Les aviculteurs du département du Centre, proche de la frontière dominicaine - d’où proviennent la plupart de ces produits -, sont surtout inquiets.

« Trop de personnes s’intéressent à la vente des morceaux de poulets importés et tant d’autres les consomment sans broncher. Comment pourrais-je espérer tirer des bénéfices de ma production d’œufs et de volailles », se plaint Camille Joseph, docteur en médecine vétérinaire et propriétaire de deux poulaillers à Papaye (à 10 km au nord-est de Hinche).

Joseph presse le gouvernement Martelly/Lamothe d’adopter des mesures concrètes en vue de protéger la production agricole locale, y compris l’élevage.

Camille Joseph encourage aussi la population à se nourrir de produits locaux pour garantir leur propre santé.

« Si vous consommez les œufs et la viande, issus de nos poulaillers, vous vivrez beaucoup plus longtemps, parce que ce sont des produits organiques », rappelle t-il.

Un jeune travailleur paysan, Jonas Louicius, qui vient tout juste de construire son petit poulailler dans la localité de Décidé (section communale de Juanaria, dans la commune de Hinche), projette d’arrêter son initiative, parce que les importatrices et importateurs de volailles étrangères ne lui accorderont aucune chance.

« Je vendais de très grandes variétés de volailles comme : la pintade, la poule, le coq, le pigeon, le canard et la dinde. Mais, à cause de l’importation de volailles étrangères, notre clientèle tend aujourd’hui à nous tourner le dos », déplore t-il.

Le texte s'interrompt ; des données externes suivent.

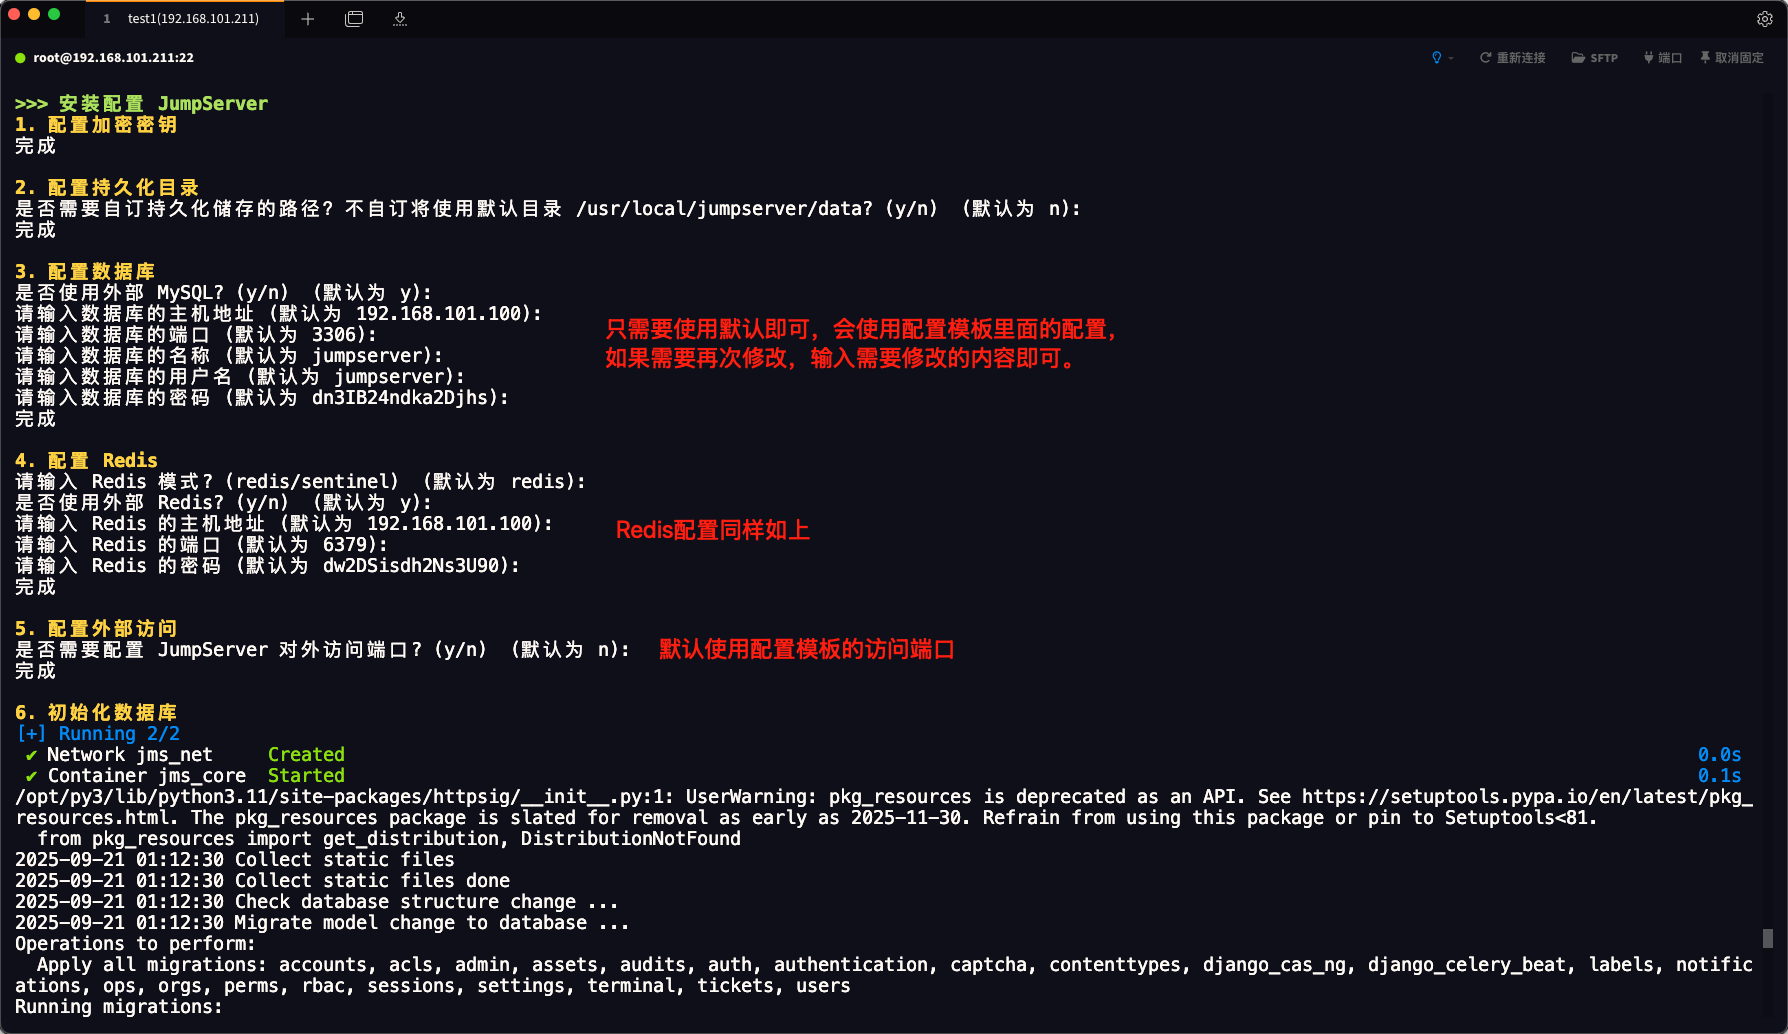This screenshot has width=1788, height=1034.
Task: Click the 重新连接 reconnect button
Action: (1521, 57)
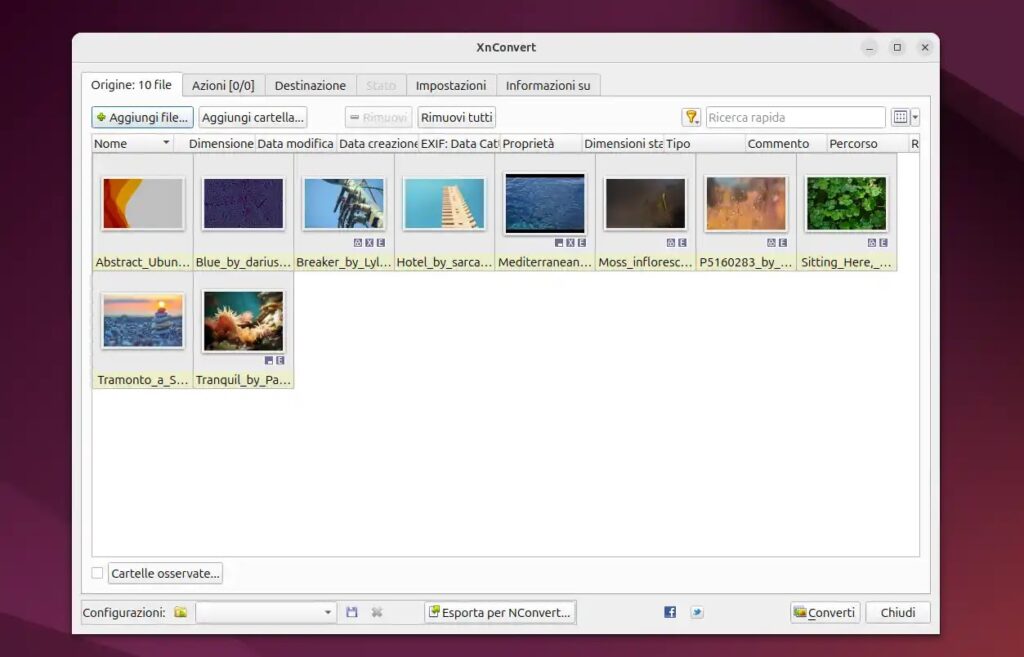Enable the Cartelle osservate checkbox
1024x657 pixels.
(x=97, y=572)
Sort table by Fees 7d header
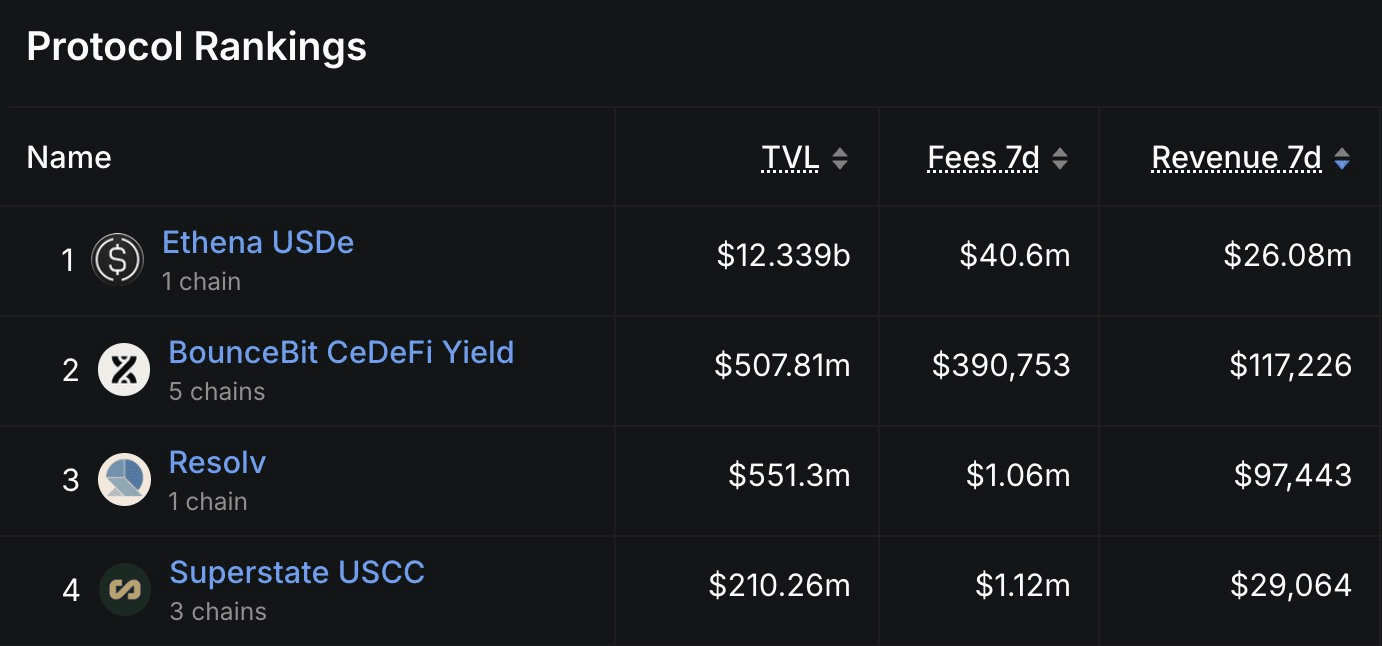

Dans les communes de Mirebalais et de Lascahobas, dans le bas Plateau Central, le commerce de poulets et d’autres volailles importés est très répandu.

« Je vais me réunir avec tous les producteurs de volailles et les éleveurs du Plateau Central pour donner une réponse proportionnelle à ce préjudice », menace le producteur Waking Novembre, qui dirige son propre poulailler.

« J’ai déjà enregistré d’énormes pertes. Pour la seule année précédente 2011), j’ai accusé un déficit de 200,000 gourdes [US $ 1.00 = 43.00 gourdes ; 1 euro = 58.00 gourdes]. L’arrivée massive des poules dominicaines nous a obligé à vendre les nôtres à un prix dérisoire », ajoute Novembre.

Les paysannes et paysans, qui pratiquent l’élevage et le commerce de poules organiques au Plateau central, expriment leurs craintes par rapport à l’invasion massive d’œufs et de volailles (en provenance de l’extérieur d’Haïti) sur le marche national.

Ils se plaignent de ne pas pouvoir écouler leur production comme auparavant.

Celles et ceux, qui vendent des poissons d’eau douce - issus de systèmes de pisciculture locale avec les lacs collinaires dans le département du Plateau central, sont également affectés par l’arrivée importante et incessante de poissons importés.

« Les gens ne s’intéressent plus à nos volailles à cause de l’afflux de viande importée », se désole Macula Jacques, habitante de Maissade (haut Plateau Central), vendeuse de poulets depuis 1995.

Avoir le choix…

Pour leur part, les consommatrices et consommateurs se défendent de n’avoir pas toujours le choix.

Mirana Sarius, une jeune de 26 ans, originaire de Cité silence - un quartier de la ville de Hinche -, affirme préférer acheter de la viande et des œufs importés, parce qu’ils sont moins couteux.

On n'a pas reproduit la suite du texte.